What do you guys think? how much sidewalk justifies a sidewalk machine, or how much are you looking to bill on walks per storm if your using a sidewalk machine?

Thanks for any info gentlemen.


----------



## rick W (Dec 17, 2015)

I have always hated sidewalks. First thing customers moan about, biggest risk area for slips, and biggest pain to get staff in for.
I find having toro single stage blowers and an atv with plow seems to take 90% of headache away. Still some hand work but i would rather spend $ on machines then on labour that might not show etc. Without getting a 10 or 20K machine, buy a decent used atv, put on a plow and see how it works for a year. A nice atv can be had 5k, buy it well, take care of it, maybe use for some fun stuff too and sell in 2 years for most of what you paid. Works for me $500 toro blowers are good for 4 years... So for 7k you got an atv and a couple nice blowers. Life just got easy without a big spend and over half the money will come back in a couple years when you update.


----------



## Broncslefty7 (Jul 14, 2014)

yeah, my thoughts are with an ATV i would have a guy come in for an hour? because id think that is all it really takes with a snow machine.


----------



## rick W (Dec 17, 2015)

Atv isnt perfect but saves a lot of time and is cheap.
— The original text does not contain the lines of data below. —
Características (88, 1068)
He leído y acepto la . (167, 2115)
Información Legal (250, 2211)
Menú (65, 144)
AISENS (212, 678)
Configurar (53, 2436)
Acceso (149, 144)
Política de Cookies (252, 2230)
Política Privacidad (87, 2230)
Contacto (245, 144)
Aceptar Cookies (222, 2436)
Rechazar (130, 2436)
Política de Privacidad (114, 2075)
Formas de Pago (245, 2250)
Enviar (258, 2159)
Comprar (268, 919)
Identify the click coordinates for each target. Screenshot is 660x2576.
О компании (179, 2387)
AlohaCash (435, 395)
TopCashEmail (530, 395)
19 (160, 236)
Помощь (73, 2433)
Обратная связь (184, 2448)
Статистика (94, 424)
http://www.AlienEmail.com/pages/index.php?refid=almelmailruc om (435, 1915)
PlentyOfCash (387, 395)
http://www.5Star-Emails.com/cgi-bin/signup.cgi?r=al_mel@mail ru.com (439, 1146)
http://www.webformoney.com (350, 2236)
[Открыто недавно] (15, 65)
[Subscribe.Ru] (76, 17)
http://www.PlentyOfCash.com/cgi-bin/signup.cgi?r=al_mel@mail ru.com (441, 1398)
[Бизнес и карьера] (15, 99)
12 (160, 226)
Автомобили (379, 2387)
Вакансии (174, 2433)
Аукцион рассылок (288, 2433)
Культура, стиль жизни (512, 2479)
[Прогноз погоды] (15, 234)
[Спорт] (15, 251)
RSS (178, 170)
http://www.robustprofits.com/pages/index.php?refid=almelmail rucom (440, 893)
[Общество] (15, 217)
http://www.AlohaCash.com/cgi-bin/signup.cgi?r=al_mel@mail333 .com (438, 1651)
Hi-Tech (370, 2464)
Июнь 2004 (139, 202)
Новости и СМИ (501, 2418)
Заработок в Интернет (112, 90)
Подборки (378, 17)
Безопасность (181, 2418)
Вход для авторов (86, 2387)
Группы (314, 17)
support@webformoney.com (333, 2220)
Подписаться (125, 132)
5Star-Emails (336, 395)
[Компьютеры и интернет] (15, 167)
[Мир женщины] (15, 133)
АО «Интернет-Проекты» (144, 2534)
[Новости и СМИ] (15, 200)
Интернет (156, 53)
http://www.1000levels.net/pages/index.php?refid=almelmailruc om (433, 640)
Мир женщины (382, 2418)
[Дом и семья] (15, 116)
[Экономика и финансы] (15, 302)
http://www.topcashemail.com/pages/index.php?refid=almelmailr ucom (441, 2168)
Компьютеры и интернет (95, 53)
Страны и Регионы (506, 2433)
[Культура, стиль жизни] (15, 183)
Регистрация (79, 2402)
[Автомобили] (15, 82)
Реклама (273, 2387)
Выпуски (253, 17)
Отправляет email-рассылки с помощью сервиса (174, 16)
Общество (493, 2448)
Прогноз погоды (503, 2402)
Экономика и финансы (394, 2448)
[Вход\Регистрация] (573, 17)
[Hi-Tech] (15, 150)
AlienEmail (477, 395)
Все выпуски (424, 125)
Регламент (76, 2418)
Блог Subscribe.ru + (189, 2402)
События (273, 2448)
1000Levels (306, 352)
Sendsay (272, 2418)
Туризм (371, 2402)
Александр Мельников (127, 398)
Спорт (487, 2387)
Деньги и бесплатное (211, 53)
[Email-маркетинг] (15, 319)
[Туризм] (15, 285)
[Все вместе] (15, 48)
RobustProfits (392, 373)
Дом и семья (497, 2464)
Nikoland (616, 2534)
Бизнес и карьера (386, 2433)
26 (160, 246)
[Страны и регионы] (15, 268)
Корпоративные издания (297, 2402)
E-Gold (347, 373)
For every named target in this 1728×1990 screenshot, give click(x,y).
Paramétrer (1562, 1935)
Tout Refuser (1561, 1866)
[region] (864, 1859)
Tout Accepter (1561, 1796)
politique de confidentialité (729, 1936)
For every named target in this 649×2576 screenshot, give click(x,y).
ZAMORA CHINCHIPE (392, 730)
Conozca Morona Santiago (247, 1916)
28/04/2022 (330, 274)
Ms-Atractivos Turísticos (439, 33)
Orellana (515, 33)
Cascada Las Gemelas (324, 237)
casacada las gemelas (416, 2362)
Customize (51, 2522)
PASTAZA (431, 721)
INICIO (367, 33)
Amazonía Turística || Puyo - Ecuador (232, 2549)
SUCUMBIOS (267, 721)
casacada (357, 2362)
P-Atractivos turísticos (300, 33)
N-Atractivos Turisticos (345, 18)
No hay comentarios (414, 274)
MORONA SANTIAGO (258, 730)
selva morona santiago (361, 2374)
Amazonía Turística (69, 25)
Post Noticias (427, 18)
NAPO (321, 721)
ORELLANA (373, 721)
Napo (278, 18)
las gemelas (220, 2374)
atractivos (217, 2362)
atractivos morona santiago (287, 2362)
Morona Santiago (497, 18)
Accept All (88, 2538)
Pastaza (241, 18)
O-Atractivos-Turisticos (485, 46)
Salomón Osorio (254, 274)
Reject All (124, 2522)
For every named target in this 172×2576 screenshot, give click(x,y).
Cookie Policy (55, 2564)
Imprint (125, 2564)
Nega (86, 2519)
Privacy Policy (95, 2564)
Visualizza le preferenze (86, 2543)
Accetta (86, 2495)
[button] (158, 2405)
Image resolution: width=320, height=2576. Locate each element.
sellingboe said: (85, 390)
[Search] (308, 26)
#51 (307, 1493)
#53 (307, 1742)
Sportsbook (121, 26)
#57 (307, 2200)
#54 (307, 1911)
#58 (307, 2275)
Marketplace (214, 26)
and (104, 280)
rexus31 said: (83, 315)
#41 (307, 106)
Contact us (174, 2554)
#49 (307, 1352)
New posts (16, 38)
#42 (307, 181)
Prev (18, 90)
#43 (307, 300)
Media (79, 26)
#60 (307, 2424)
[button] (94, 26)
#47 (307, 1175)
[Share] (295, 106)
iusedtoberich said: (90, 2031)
Ours actually has a brine tank on the back (cheap $250) and when they plow the long straight aways, it sprays behind. Saves a ton of time hand shoveling and walking with pails of salt. I would rather have a guy in for an hour and pay him for 4 and get the job done fast and easy where he is happy than always a battle getting people in and moaning etc. Just a tip, you dont need a monster machine a 300-700cc is plenty the montsters are too bulky plowing in my opinion


----------



## ktfbgb (Jan 31, 2016)

We do sidewalks after the storm is over on my HOA accounts. Have 1 condo complex that gets shoveled with the storm as there is no room for even snow blowers with all the cars hanging over the walks.

We try to not windrow snow from the roads onto the walks but sometimes its not possible. With a 6” storm I can clear the walks as fast as the machine will drive. 8MPH. I set the bucket down and drive. Only have to dump the bucket maybe every 200-300 yards. With storms in 12” range there is a lot more dumping involved. One account has 2 miles of walk. Takes me 1 hr for the 2 miles with a 6” storm. takes me about an hour to 2 hours per mile if we get a 12” or bigger storm with the bucket depending on how much snow is windrowed on the sidewalk. I only run with a bucket since walks are done post storm. 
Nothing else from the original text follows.